## Task statement
Each line below must be written out exactly as shown.

## Data shown
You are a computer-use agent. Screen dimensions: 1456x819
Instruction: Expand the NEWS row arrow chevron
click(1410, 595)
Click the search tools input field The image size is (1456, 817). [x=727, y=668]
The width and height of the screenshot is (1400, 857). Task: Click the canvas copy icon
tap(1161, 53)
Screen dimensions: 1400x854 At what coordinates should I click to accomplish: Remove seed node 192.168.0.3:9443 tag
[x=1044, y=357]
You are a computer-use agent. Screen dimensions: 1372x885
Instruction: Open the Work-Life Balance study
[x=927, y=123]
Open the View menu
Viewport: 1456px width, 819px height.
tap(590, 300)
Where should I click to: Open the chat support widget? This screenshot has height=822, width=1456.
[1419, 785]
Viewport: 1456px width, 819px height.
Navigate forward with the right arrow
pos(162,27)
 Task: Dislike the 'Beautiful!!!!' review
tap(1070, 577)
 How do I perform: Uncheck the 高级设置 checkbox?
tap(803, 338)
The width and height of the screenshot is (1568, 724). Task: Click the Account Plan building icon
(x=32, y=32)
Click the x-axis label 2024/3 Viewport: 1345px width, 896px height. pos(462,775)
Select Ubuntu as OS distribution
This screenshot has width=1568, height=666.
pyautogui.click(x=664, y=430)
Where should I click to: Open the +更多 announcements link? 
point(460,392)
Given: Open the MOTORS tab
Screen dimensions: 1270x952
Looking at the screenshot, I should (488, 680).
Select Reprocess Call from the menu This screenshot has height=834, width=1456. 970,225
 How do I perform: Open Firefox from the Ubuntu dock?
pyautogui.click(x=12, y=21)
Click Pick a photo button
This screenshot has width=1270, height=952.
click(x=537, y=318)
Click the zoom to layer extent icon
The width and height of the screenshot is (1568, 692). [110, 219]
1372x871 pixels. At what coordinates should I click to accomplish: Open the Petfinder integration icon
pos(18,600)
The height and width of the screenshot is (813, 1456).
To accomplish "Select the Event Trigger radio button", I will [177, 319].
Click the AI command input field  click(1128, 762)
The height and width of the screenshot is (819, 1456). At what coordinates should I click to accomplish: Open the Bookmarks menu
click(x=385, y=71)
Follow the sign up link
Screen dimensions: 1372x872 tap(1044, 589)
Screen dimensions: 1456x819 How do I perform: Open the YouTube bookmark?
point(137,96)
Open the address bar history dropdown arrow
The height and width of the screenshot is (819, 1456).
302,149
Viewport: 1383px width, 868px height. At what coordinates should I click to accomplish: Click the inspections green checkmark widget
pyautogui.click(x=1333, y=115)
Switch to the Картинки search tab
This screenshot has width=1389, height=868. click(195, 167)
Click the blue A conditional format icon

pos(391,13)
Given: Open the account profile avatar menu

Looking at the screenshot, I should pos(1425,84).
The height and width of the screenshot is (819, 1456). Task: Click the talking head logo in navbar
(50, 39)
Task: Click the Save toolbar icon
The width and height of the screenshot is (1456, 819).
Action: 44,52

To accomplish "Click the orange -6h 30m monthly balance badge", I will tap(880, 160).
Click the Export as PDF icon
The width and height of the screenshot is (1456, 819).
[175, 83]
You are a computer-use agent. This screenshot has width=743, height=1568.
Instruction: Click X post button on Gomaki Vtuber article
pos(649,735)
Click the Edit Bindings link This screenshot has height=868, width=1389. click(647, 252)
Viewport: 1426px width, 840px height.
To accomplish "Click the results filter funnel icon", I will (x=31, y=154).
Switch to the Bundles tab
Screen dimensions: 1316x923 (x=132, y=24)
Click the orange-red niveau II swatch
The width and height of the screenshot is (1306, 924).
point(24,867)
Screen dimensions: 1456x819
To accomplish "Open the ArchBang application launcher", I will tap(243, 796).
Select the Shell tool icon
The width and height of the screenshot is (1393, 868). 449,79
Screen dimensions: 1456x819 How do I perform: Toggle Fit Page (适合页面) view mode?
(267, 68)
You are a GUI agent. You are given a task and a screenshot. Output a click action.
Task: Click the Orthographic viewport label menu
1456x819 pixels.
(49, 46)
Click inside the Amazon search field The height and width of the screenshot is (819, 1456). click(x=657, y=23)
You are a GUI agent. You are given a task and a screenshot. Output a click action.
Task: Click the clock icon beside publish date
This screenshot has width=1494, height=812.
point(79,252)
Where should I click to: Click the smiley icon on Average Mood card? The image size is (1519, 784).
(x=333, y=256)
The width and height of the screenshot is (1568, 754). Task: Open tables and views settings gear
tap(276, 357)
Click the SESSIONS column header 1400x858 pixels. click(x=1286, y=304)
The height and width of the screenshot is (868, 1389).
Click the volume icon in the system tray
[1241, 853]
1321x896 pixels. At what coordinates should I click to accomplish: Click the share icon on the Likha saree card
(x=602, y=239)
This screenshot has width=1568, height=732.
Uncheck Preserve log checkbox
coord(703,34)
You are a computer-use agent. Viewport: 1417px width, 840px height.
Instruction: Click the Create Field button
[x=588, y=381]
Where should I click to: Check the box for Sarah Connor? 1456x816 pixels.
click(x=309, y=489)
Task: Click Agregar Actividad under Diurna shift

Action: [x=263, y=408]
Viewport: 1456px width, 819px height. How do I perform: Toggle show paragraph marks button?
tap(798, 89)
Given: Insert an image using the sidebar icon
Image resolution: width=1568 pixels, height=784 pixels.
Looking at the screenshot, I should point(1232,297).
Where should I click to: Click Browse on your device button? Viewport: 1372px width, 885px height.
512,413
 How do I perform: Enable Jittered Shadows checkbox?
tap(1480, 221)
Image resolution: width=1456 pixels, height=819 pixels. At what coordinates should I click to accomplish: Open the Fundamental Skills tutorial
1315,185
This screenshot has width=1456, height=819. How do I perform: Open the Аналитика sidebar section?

## Written response
You are a computer-use agent. Screen dimensions: 1456x819
Instruction: Expand the NEWS row arrow chevron
click(1410, 595)
Click the search tools input field The image size is (1456, 817). [x=727, y=668]
The width and height of the screenshot is (1400, 857). Task: Click the canvas copy icon
tap(1161, 53)
Screen dimensions: 1400x854 At what coordinates should I click to accomplish: Remove seed node 192.168.0.3:9443 tag
[x=1044, y=357]
You are a computer-use agent. Screen dimensions: 1372x885
Instruction: Open the Work-Life Balance study
[x=927, y=123]
Open the View menu
Viewport: 1456px width, 819px height.
tap(590, 300)
Where should I click to: Open the chat support widget? This screenshot has height=822, width=1456.
[1419, 785]
Viewport: 1456px width, 819px height.
Navigate forward with the right arrow
pos(162,27)
 Task: Dislike the 'Beautiful!!!!' review
tap(1070, 577)
 How do I perform: Uncheck the 高级设置 checkbox?
tap(803, 338)
The width and height of the screenshot is (1568, 724). Task: Click the Account Plan building icon
(x=32, y=32)
Click the x-axis label 2024/3 Viewport: 1345px width, 896px height. pos(462,775)
Select Ubuntu as OS distribution
This screenshot has width=1568, height=666.
pyautogui.click(x=664, y=430)
Where should I click to: Open the +更多 announcements link? 
point(460,392)
Given: Open the MOTORS tab
Screen dimensions: 1270x952
Looking at the screenshot, I should (488, 680).
Select Reprocess Call from the menu This screenshot has height=834, width=1456. 970,225
 How do I perform: Open Firefox from the Ubuntu dock?
pyautogui.click(x=12, y=21)
Click Pick a photo button
This screenshot has width=1270, height=952.
click(x=537, y=318)
Click the zoom to layer extent icon
The width and height of the screenshot is (1568, 692). [110, 219]
1372x871 pixels. At what coordinates should I click to accomplish: Open the Petfinder integration icon
pos(18,600)
The height and width of the screenshot is (813, 1456).
To accomplish "Select the Event Trigger radio button", I will [177, 319].
Click the AI command input field  click(1128, 762)
The height and width of the screenshot is (819, 1456). At what coordinates should I click to accomplish: Open the Bookmarks menu
click(x=385, y=71)
Follow the sign up link
Screen dimensions: 1372x872 tap(1044, 589)
Screen dimensions: 1456x819 How do I perform: Open the YouTube bookmark?
point(137,96)
Open the address bar history dropdown arrow
The height and width of the screenshot is (819, 1456).
302,149
Viewport: 1383px width, 868px height. At what coordinates should I click to accomplish: Click the inspections green checkmark widget
pyautogui.click(x=1333, y=115)
Switch to the Картинки search tab
This screenshot has width=1389, height=868. click(195, 167)
Click the blue A conditional format icon

pos(391,13)
Given: Open the account profile avatar menu

Looking at the screenshot, I should pos(1425,84).
The height and width of the screenshot is (819, 1456). Task: Click the talking head logo in navbar
(50, 39)
Task: Click the Save toolbar icon
The width and height of the screenshot is (1456, 819).
Action: 44,52

To accomplish "Click the orange -6h 30m monthly balance badge", I will tap(880, 160).
Click the Export as PDF icon
The width and height of the screenshot is (1456, 819).
[175, 83]
You are a computer-use agent. This screenshot has width=743, height=1568.
Instruction: Click X post button on Gomaki Vtuber article
pos(649,735)
Click the Edit Bindings link This screenshot has height=868, width=1389. click(647, 252)
Viewport: 1426px width, 840px height.
To accomplish "Click the results filter funnel icon", I will (x=31, y=154).
Switch to the Bundles tab
Screen dimensions: 1316x923 (x=132, y=24)
Click the orange-red niveau II swatch
The width and height of the screenshot is (1306, 924).
point(24,867)
Screen dimensions: 1456x819
To accomplish "Open the ArchBang application launcher", I will tap(243, 796).
Select the Shell tool icon
The width and height of the screenshot is (1393, 868). 449,79
Screen dimensions: 1456x819 How do I perform: Toggle Fit Page (适合页面) view mode?
(267, 68)
You are a GUI agent. You are given a task and a screenshot. Output a click action.
Task: Click the Orthographic viewport label menu
1456x819 pixels.
(49, 46)
Click inside the Amazon search field The height and width of the screenshot is (819, 1456). click(x=657, y=23)
You are a GUI agent. You are given a task and a screenshot. Output a click action.
Task: Click the clock icon beside publish date
This screenshot has width=1494, height=812.
point(79,252)
Where should I click to: Click the smiley icon on Average Mood card? The image size is (1519, 784).
(x=333, y=256)
The width and height of the screenshot is (1568, 754). Task: Open tables and views settings gear
tap(276, 357)
Click the SESSIONS column header 1400x858 pixels. click(x=1286, y=304)
The height and width of the screenshot is (868, 1389).
Click the volume icon in the system tray
[1241, 853]
1321x896 pixels. At what coordinates should I click to accomplish: Click the share icon on the Likha saree card
(x=602, y=239)
This screenshot has width=1568, height=732.
Uncheck Preserve log checkbox
coord(703,34)
You are a computer-use agent. Viewport: 1417px width, 840px height.
Instruction: Click the Create Field button
[x=588, y=381]
Where should I click to: Check the box for Sarah Connor? 1456x816 pixels.
click(x=309, y=489)
Task: Click Agregar Actividad under Diurna shift

Action: [x=263, y=408]
Viewport: 1456px width, 819px height. How do I perform: Toggle show paragraph marks button?
tap(798, 89)
Given: Insert an image using the sidebar icon
Image resolution: width=1568 pixels, height=784 pixels.
Looking at the screenshot, I should point(1232,297).
Where should I click to: Click Browse on your device button? Viewport: 1372px width, 885px height.
512,413
 How do I perform: Enable Jittered Shadows checkbox?
tap(1480, 221)
Image resolution: width=1456 pixels, height=819 pixels. At what coordinates should I click to accomplish: Open the Fundamental Skills tutorial
1315,185
This screenshot has width=1456, height=819. How do I perform: Open the Аналитика sidebar section?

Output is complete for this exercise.